A mixed-categorical correlation kernel for Gaussian process
P. Saves, Y. Diouane, N. Bartoli, T. Lefebvre, J. Morlier

TL;DR
This paper introduces a new Gaussian process kernel for mixed-categorical variables that improves modeling accuracy over existing methods, demonstrated through analytical and engineering benchmarks.
Contribution
A novel kernel-based approach extending exponential kernels to handle mixed-categorical variables, unifying and enhancing existing GP surrogate models.
Findings
Higher likelihood compared to state-of-the-art models
Smaller residual errors in benchmarks
Applicable to both analytical and engineering problems
Abstract
Recently, there has been a growing interest for mixed-categorical meta-models based on Gaussian process (GP) surrogates. In this setting, several existing approaches use different strategies either by using continuous kernels (e.g., continuous relaxation and Gower distance based GP) or by using a direct estimation of the correlation matrix.
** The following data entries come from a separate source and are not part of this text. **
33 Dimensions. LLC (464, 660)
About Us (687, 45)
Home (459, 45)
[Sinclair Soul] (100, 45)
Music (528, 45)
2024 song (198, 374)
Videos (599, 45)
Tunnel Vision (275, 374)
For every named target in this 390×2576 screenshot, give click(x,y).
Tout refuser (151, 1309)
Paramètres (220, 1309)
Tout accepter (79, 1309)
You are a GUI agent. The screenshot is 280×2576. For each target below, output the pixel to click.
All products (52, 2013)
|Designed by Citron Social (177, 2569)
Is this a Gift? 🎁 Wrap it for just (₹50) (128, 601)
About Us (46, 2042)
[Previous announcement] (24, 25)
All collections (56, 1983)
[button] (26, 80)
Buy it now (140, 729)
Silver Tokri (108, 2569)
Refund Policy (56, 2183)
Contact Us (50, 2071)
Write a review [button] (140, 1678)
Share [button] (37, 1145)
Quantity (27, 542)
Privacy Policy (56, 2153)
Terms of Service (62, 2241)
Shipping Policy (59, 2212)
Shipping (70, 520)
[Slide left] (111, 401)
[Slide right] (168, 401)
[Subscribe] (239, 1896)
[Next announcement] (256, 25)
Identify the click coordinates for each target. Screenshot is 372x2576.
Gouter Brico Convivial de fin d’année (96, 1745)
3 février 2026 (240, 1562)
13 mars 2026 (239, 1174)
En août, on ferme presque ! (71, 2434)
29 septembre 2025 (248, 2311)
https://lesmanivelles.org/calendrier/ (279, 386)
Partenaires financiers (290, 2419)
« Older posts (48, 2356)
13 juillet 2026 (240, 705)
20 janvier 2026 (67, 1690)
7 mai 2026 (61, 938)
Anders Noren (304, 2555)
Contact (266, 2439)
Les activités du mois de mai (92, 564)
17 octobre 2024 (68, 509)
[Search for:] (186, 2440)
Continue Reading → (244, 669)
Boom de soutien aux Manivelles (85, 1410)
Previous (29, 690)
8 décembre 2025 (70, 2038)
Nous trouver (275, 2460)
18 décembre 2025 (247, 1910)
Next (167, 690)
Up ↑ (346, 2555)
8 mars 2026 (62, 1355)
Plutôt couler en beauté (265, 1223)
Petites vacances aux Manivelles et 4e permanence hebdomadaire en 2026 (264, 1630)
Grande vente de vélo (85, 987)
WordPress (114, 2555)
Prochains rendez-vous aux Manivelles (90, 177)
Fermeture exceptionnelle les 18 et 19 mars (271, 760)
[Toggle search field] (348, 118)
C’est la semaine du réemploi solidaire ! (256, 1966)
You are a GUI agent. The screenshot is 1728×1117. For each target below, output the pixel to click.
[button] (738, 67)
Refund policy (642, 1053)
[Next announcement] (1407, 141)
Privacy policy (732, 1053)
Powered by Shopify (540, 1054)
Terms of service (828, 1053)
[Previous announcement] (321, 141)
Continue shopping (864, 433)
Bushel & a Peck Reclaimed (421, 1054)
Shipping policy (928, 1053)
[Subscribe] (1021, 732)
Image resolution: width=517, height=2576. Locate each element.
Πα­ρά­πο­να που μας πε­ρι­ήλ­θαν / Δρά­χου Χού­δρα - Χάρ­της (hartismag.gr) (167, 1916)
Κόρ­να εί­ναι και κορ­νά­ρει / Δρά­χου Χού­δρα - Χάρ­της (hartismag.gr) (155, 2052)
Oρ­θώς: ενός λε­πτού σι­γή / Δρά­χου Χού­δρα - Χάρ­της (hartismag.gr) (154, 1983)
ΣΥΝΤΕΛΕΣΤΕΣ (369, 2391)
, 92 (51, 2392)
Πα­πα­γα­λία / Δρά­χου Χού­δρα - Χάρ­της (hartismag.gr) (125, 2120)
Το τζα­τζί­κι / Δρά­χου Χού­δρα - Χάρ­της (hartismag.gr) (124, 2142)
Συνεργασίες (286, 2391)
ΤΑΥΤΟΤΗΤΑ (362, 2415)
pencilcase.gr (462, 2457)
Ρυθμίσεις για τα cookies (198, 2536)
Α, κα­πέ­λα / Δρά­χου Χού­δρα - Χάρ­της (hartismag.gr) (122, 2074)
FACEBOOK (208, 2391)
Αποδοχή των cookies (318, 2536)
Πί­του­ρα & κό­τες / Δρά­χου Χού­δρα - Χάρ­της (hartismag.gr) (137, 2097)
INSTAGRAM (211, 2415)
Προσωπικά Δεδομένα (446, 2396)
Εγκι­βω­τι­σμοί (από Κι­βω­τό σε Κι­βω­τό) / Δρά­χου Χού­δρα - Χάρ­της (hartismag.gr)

In this paper, we present a kernel-based approach that extends continuous exponential kernels to handle mixed-categorical variables. The proposed kernel leads to a new GP surrogate that generalizes both the continuous relaxation and the Gower distance based GP models. We demonstrate, on both analytical and engineering problems, that our proposed GP model gives a higher likelihood and a smaller residual error than the other kernel-based state-of-the-art models. Our method is available in the open-source software SMT.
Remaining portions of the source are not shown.